Patrick parlava con titubanza, mentre alcune lacrime rotolavano lungo la sua pelle coriacea giù, fino al mento, per poi cadere e perdersi nell’erba sintetica.

- Lei è qui, e questo è già un merito incredibile...

- So perché mia moglie si è suicidata.

Mi pentii profondamente di essermi cacciato in quel labirinto, ma ormai non c’era altro rimedio che continuare a percorrere i suoi passaggi intricati fino a trovare l’uscita.

- Patrick, non credo...

- Sono stato un egoista, un codardo. Quando lo sceriffo Johnson ci ha chiesto di riconoscere il cadavere io non ci sono andato. Non ho nemmeno visto una fotografia, niente. Ma Amanda sì; lei si è occupata di tutto mentre io mi seppellivo nel nostro letto, rifiutandomi di accettare la realtà.

- Non si colpevolizzi, è una reazione molto comprensibile e che probabilmente le ha permesso di convivere con il dolore per tutti questi anni.

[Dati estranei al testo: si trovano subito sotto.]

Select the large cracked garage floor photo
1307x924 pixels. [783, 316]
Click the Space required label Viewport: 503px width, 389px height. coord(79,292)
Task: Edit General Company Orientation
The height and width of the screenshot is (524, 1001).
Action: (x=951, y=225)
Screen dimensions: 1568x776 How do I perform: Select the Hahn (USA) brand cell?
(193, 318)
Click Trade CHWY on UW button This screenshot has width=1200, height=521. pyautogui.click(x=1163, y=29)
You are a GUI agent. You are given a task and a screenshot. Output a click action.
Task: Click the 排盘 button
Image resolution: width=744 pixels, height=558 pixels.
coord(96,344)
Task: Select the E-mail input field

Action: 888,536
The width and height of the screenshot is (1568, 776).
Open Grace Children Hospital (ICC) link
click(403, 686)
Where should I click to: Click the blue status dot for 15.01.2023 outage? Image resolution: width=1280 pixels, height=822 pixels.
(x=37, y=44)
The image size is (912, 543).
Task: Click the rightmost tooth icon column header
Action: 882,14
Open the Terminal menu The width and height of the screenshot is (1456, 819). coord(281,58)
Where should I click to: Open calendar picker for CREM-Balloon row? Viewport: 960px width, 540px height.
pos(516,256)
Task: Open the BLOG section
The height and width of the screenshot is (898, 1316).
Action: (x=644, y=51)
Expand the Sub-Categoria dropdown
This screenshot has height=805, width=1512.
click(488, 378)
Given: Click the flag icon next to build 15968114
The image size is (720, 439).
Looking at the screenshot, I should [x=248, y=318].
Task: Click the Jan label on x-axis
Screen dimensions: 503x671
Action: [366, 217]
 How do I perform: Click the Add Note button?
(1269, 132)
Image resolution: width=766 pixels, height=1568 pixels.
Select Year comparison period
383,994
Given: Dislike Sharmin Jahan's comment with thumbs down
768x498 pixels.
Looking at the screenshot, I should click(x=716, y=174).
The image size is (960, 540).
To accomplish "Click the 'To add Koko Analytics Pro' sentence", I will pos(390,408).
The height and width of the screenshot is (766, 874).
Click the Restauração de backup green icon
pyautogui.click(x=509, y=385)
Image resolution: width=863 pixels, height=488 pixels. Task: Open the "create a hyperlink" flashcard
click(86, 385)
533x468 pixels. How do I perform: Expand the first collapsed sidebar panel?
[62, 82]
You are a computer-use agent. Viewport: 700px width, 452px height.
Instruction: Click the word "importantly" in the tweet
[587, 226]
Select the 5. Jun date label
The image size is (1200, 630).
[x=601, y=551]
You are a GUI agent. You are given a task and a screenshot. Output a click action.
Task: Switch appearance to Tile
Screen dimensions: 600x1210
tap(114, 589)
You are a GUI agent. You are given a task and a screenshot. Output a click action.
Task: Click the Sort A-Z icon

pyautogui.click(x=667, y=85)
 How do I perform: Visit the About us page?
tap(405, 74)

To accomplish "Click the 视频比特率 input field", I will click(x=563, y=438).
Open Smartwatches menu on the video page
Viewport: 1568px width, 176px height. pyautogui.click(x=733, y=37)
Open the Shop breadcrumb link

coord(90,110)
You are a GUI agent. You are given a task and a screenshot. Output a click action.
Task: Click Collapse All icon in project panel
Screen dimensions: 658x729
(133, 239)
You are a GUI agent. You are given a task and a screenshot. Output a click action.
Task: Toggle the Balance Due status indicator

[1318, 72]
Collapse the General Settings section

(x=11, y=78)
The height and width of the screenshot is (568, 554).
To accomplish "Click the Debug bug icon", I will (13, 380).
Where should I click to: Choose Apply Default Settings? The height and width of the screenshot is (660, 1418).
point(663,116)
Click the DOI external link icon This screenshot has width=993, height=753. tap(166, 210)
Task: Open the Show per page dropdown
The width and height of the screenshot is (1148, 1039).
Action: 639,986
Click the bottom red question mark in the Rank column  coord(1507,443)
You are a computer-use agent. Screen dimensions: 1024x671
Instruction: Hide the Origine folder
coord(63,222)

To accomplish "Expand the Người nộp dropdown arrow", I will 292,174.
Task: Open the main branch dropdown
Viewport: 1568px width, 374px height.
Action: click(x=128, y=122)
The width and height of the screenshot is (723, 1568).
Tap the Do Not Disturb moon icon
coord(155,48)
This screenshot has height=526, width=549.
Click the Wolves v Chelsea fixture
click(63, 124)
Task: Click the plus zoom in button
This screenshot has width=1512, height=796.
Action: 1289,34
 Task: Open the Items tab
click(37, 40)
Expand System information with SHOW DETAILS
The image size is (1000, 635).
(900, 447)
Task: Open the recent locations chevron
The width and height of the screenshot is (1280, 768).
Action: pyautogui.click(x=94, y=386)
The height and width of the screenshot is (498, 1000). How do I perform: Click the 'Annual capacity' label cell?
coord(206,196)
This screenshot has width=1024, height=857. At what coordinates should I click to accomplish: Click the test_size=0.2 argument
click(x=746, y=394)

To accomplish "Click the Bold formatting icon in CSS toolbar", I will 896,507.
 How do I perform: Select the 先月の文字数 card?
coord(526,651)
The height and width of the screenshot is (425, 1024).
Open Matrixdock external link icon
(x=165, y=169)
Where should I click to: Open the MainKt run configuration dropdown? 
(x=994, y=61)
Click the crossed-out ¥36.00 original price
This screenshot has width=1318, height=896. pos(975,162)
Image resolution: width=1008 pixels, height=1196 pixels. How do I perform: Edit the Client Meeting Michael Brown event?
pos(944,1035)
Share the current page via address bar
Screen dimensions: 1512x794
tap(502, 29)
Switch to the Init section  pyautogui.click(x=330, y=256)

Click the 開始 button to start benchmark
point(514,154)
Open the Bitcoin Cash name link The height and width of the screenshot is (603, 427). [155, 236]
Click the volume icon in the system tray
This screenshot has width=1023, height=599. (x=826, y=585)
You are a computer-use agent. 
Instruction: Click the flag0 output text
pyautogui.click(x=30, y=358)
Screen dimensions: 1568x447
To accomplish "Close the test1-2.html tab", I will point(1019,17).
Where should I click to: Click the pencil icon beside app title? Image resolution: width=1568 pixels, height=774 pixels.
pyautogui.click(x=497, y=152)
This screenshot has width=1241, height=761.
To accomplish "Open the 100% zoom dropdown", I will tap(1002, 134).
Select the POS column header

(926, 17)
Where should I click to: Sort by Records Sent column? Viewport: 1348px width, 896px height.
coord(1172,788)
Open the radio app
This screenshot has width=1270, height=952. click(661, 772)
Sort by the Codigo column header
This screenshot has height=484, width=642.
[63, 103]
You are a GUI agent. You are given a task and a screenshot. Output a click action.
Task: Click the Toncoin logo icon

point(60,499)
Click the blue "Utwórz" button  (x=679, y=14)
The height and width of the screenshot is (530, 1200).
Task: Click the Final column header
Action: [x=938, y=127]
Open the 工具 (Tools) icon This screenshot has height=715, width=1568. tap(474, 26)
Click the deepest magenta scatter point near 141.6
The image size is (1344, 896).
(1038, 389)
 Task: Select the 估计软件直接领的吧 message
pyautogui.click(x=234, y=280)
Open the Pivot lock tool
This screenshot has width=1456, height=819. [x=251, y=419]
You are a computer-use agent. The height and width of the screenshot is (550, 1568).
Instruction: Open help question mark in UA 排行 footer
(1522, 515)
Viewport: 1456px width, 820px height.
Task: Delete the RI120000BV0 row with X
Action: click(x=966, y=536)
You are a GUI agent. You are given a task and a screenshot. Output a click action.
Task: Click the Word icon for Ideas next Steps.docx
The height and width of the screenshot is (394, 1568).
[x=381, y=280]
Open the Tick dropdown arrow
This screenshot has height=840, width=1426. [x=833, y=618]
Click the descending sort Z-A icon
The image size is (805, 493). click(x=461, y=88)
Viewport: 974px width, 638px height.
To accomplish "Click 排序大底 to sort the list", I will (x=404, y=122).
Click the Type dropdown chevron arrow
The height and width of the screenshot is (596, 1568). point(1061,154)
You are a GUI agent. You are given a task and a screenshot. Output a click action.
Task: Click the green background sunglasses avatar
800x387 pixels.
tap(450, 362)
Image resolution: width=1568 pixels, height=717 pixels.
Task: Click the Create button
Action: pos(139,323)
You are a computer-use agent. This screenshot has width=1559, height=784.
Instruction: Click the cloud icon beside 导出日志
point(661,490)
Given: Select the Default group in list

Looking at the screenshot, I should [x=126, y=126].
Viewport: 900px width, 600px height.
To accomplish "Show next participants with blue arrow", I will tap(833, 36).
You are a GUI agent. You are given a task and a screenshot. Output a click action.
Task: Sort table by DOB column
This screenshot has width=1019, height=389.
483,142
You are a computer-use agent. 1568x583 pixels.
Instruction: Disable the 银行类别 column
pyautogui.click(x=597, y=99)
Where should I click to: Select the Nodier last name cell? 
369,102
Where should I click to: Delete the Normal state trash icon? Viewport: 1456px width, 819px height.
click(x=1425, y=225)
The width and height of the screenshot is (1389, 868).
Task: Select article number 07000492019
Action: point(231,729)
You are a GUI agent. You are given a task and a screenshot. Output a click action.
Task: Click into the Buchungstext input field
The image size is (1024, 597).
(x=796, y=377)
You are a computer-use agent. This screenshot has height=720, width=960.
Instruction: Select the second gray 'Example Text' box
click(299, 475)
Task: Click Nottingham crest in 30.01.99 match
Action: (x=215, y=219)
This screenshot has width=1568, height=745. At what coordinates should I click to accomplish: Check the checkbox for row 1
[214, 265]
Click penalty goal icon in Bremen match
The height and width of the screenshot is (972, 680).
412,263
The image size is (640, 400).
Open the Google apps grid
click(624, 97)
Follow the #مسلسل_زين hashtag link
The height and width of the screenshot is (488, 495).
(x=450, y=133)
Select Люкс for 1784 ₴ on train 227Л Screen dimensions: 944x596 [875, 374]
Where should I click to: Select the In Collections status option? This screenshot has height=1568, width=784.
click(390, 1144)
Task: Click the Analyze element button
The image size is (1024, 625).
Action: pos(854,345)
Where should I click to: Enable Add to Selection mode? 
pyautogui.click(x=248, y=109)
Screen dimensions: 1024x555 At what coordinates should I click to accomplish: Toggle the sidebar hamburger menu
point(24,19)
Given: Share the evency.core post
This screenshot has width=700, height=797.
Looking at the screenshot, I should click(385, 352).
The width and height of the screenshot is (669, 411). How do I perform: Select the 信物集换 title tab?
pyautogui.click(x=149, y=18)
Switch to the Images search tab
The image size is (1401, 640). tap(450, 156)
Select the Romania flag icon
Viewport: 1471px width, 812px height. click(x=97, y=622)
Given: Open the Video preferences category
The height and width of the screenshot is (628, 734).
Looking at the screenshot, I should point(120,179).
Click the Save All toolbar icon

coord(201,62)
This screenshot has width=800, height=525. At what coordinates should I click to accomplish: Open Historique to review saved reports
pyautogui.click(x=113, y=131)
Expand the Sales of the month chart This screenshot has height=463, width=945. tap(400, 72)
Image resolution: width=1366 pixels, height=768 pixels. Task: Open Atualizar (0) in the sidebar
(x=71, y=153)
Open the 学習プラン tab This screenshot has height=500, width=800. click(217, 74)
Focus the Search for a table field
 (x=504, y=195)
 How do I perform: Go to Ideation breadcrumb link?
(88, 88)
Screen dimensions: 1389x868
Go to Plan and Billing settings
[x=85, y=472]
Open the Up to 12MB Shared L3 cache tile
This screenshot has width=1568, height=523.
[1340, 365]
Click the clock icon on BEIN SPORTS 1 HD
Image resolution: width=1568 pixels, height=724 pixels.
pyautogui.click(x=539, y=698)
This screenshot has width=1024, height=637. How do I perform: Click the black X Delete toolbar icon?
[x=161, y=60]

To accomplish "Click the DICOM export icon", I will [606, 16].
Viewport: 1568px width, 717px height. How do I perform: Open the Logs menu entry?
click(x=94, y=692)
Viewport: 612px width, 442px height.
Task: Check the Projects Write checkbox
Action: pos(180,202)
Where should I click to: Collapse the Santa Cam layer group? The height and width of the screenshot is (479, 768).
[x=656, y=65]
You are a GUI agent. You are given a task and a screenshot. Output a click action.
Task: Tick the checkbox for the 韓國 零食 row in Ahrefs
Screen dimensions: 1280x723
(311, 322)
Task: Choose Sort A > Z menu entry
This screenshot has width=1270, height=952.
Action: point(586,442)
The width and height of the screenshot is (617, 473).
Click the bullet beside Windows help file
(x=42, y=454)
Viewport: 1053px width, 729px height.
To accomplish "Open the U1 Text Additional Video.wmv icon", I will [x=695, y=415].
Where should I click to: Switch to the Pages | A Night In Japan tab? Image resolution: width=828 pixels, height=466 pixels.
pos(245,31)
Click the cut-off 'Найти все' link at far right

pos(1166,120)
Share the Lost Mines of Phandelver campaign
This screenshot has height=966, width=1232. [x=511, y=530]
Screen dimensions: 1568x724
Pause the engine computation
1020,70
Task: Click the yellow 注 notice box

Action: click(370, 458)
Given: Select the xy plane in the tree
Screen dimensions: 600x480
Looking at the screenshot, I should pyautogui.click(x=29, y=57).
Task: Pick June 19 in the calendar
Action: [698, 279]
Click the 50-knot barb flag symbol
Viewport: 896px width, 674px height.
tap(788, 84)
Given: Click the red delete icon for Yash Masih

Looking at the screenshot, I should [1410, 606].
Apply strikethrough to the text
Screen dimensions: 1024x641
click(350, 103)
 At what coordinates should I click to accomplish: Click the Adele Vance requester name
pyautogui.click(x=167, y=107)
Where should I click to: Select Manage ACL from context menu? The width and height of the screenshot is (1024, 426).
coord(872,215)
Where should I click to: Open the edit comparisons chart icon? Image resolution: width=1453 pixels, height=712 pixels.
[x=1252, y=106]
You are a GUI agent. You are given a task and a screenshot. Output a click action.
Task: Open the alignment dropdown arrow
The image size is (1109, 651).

Il ricordo che conserva di sua figlia è il migliore: quello di quando era ancora viva.

- Lo so, Ethan, lo so perfettamente. So che mi son preso cura di me, dei miei sentimenti, dell’impatto che la vista del corpo senza vita di mia figlia avrebbe potuto provocarmi per gli anni a venire.

Mi azzardai a posare la mia mano su una delle spalle di Nichols, che ormai piangeva rassegnato e abbattuto. In parte sapevo che quell’uomo poteva aver passato secoli a cercare di esprimere le sue emozioni, e molto spesso nessuno è meglio di una persona appena conosciuta per farlo, senza pudore, senza timore, senza alcun tipo di finzione o menzogna.

- Ha fatto quello che io, se le fossi stato vicino, le avrei consigliato.

- Grazie, apprezzo le sue parole. Molti psichiatri mi hanno detto la stessa cosa, e probabilmente hanno tutti ragione. Ma Amanda ha collaborato con la polizia, ha confermato che quella era la nostra bambina. E lo ha fatto da sola. Nella sua mente si è impressa l’immagine di Sharon senza vita, e lei non è riuscita a cancellarla mai più. Per questo mi sento così colpevole. L’ho abbandonata, e questo è il motivo per cui si è fatta saltare le cervella il giorno del decimo anniversario dell’omicidio di nostra figlia. Non ne poteva più.